No Reino Unido, por exemplo, depois de uma semana vendo os parlamentares não chegarem a lugar nenhum sobre o Brexit, colocando a economia britânica e o fornecimento de equipamentos médicos essenciais em perigo, a sensação de que nossos líderes estão pouco se fodendo com a gente é palpável.
O fato de que companhias e políticos mentem e ofuscam a verdade rotineiramente sobre as mudanças climáticas é um grande gatilho de ansiedade, e pode nos deixar sentindo que ninguém se importa. Grandes empresas de petróleo jogam dos dois lados na questão climática, investindo em energia renovável enquanto desfazem proteções ambientais importantes.

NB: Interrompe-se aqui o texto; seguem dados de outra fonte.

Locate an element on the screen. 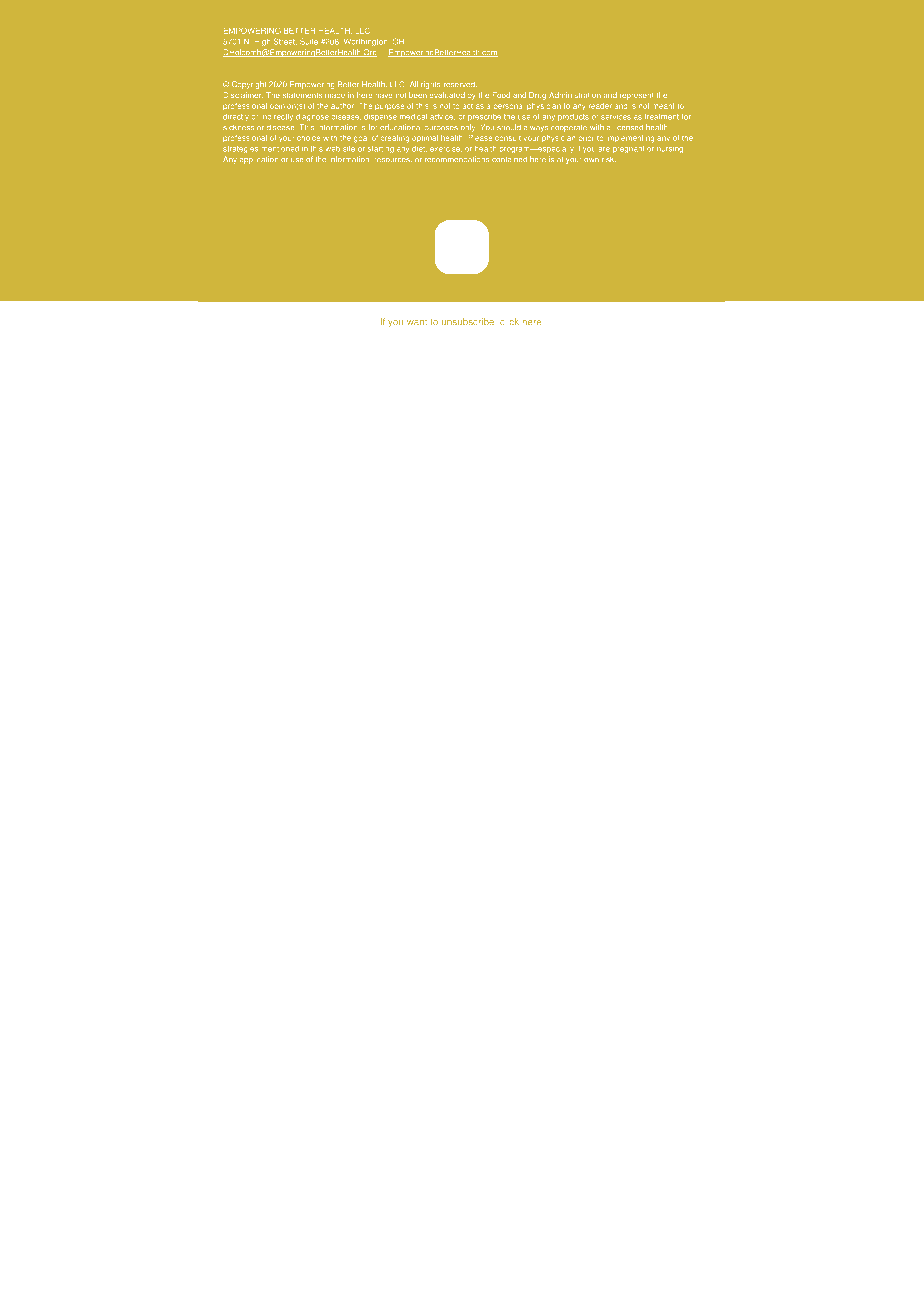 This screenshot has height=1308, width=924. Please is located at coordinates (480, 138).
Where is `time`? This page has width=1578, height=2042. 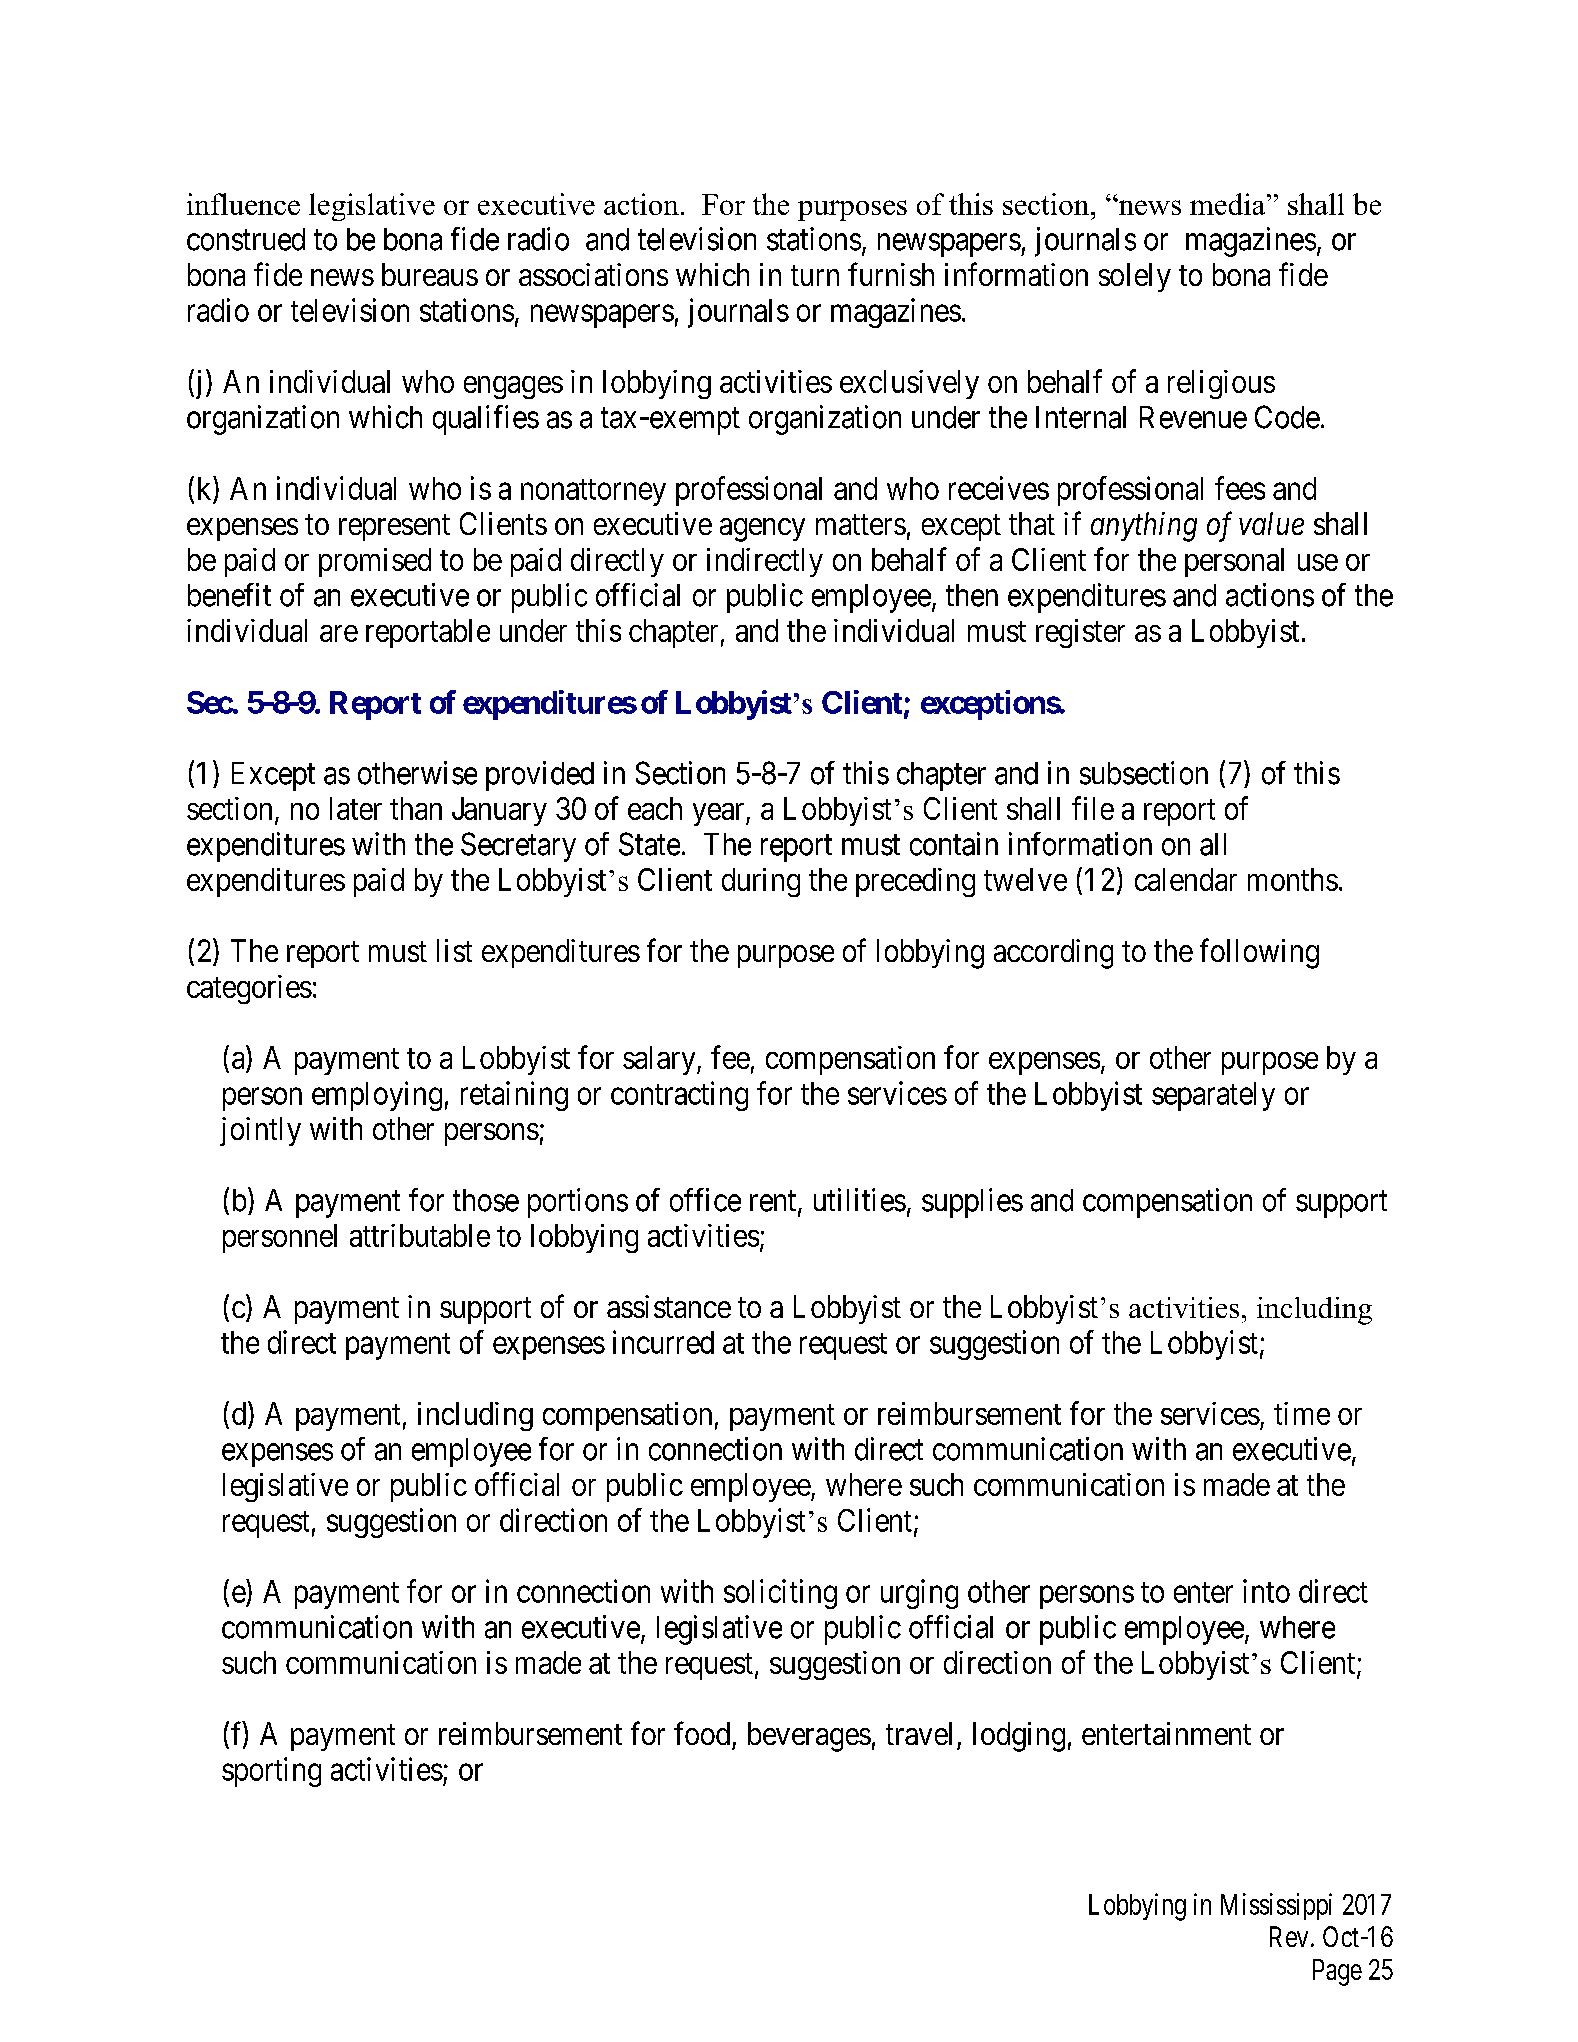 time is located at coordinates (1302, 1413).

Esse pensamento duplo é enlouquecedor. As pessoas e organizações mais poderosas do planeta mentem sobre uma crise que ameaça a todos. Então não é surpresa ficarmos preocupados. Não é surpresa que o mundo pareça uma grande zona. Mas o que podemos fazer? Todo mundo pode virar vegan, mas como isso afetaria as decisões do governo chinês? Pra que fazer isso então? Cadê a lista das coisas que quero fazer antes de morrer?
“Para pensar sobre mudanças climáticas de um jeito que seja eficiente, precisamos sentir tudo isso também”, argumenta Weintrobe. “E isso é muito difícil se não queremos dissociar dos nossos sentimentos.”
Encarar o desafio das mudanças climáticas, então, é como encarar o desafio de outras situações impossíveis que a vida joga na nossa frente: a morte de um amigo próximo, o fim de uma relação, caos político. Ser tranquilizado pelo conhecimento que algo pode ser feito. Que as pessoas já estiveram em situações terríveis antes e superaram.
Em 1939, o escritor alemão Bertolt Brecht escreveu o poema “Maus tempos para poesia”, tanto como uma crítica a Hitler – que ele chamava de “pintor de paredes” – como uma celebração da vida e do espírito humano.
Em mim lutam
O entusiasmo pela macieira em flor
E o pavor com os discursos do pintor de paredes
Mas só este último
Me impele à escrivaninha.
O desafio é aceitar o mundo como ele é e viver nele. Realmente viver. Pegar tudo que está acontecendo agora e tentar melhorar as coisas. Mostrar nossa raiva para as pessoas causando essa bagunça e trabalhar para fazer algo sobre isso.
Joe Sandler Clarke é um repórter da Unearthed.